今のすべてを受け入れて、いつも『笑顔』でいると決めました。
どんなことにも
『ありがとう』を言おうと決めました」
というのでした。
そう思ってから、なんとんだんだんと体が動き始めて、四ヶ月後に、「下半身の感覚はあまりないし、右半身はうまく動かせませんが」、学校に復帰できたのでした。
主治医の先生にも
「首の骨を折って、ここまで回復した患者は腰塚さんがはじめてです」と言われたそうなのです。
腰塚先生は、その担任を受け持ったクラスの卒業式を無事に終えることができたのでした。
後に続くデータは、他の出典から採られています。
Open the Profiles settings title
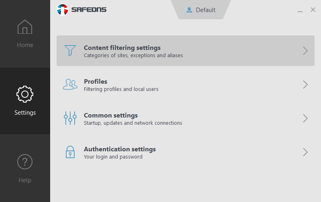The height and width of the screenshot is (202, 321). [95, 82]
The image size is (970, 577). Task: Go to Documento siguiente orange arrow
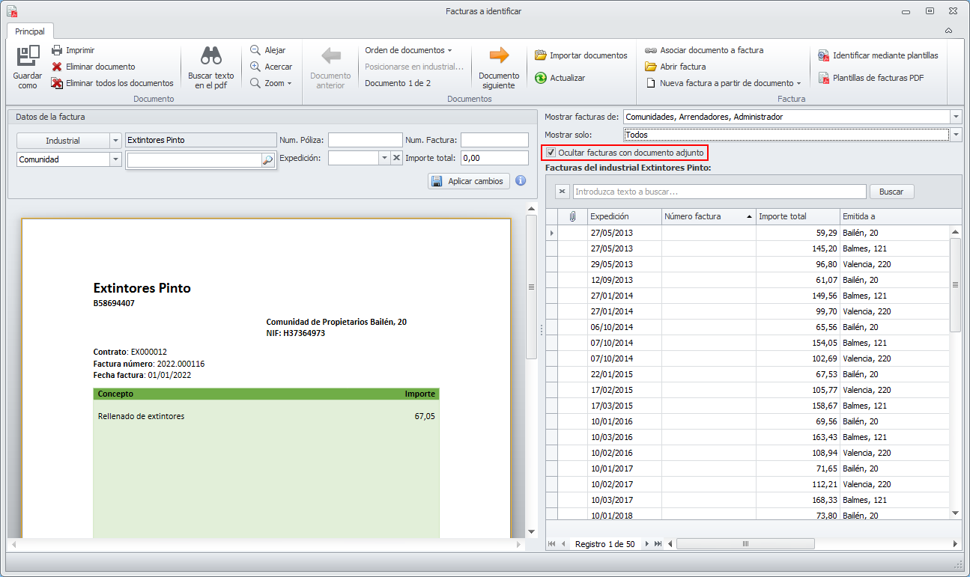pos(499,56)
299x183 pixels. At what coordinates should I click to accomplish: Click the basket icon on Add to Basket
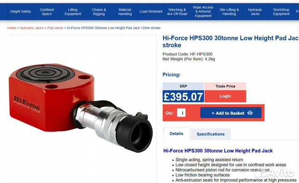pyautogui.click(x=250, y=113)
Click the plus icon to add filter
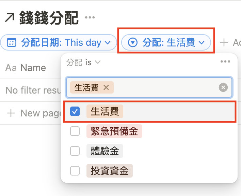Viewport: 241px width, 196px height. click(224, 43)

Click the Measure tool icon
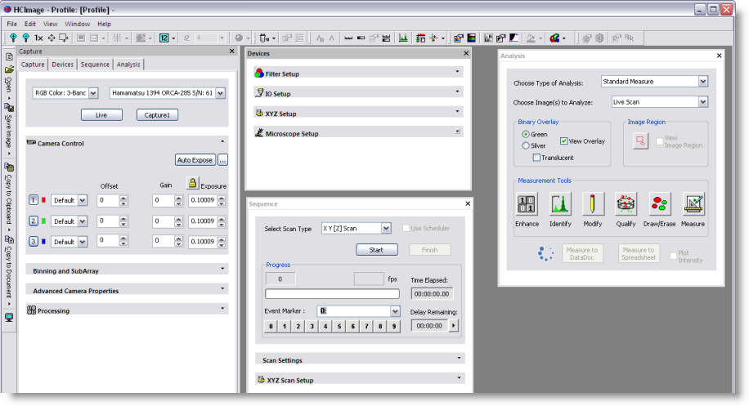693,204
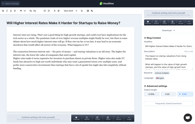Expand the Download dropdown
195x124 pixels.
coord(169,31)
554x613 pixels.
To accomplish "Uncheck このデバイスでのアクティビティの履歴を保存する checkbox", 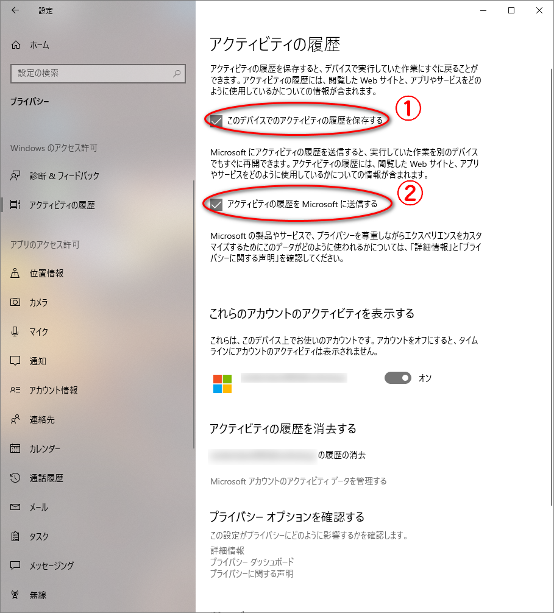I will pyautogui.click(x=216, y=121).
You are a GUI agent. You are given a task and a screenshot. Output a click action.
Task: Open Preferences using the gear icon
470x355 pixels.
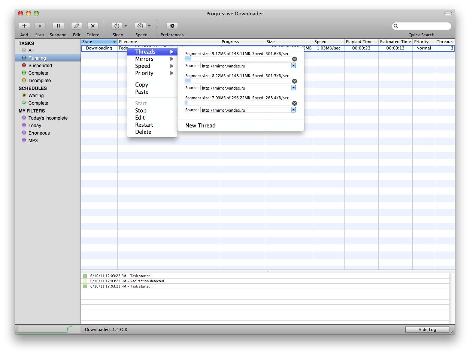tap(172, 26)
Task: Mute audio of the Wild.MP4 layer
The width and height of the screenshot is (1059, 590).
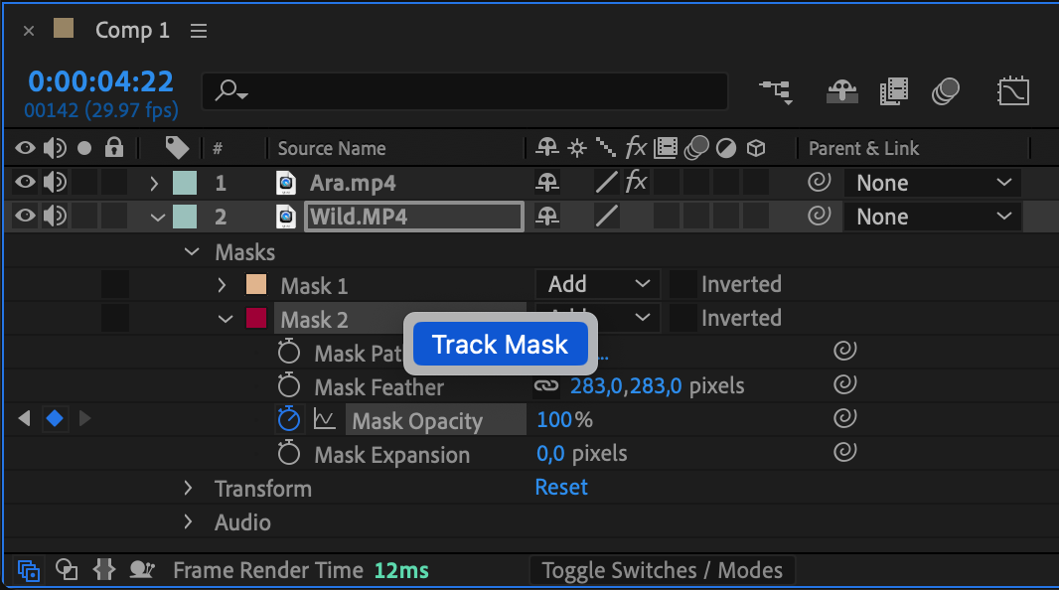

体が不自由なところを、みんなが助けてくれたのでした。
次の年に一年生を受け持つことになりました。
体が思うように動かず、言動もチグハグで、今まで通りのことができません。
次第に自信を失ってゆきました。
なんでこうなってしまのかと自分を責め、怒っていたのでした。
とうとう自分の気持ちをコントロールできなくなり、自分の気持ちの行き場がなくて、感情が暴走してしまい、心の病になってしまったのでした。
そんな苦悩の中から、ご自身の体験を語る「命の授業」を始められるようになったのでした。
腰塚先生は、
「苦しいときイライラしていいんだよ、ブチ切れていいんだよ、文句言って、悪口言っていいんだよ。
その中で自分の今の気もちに気づいてほしい。
その練習をくり返しながら、気づいてほしい。自分のいちばんの理解者は自分だと。
そして、人の気もちがわかる人になってもらいたいです。」
と『気持ちの授業』の中で書かれています。
ありのままの心をまず認めることは、馬祖禅師の説かれた「平常心」の本来の意味に近いものであります。
まずそのように自分の気持ちにフタをせずに、しっかりと認めることから始まるのです。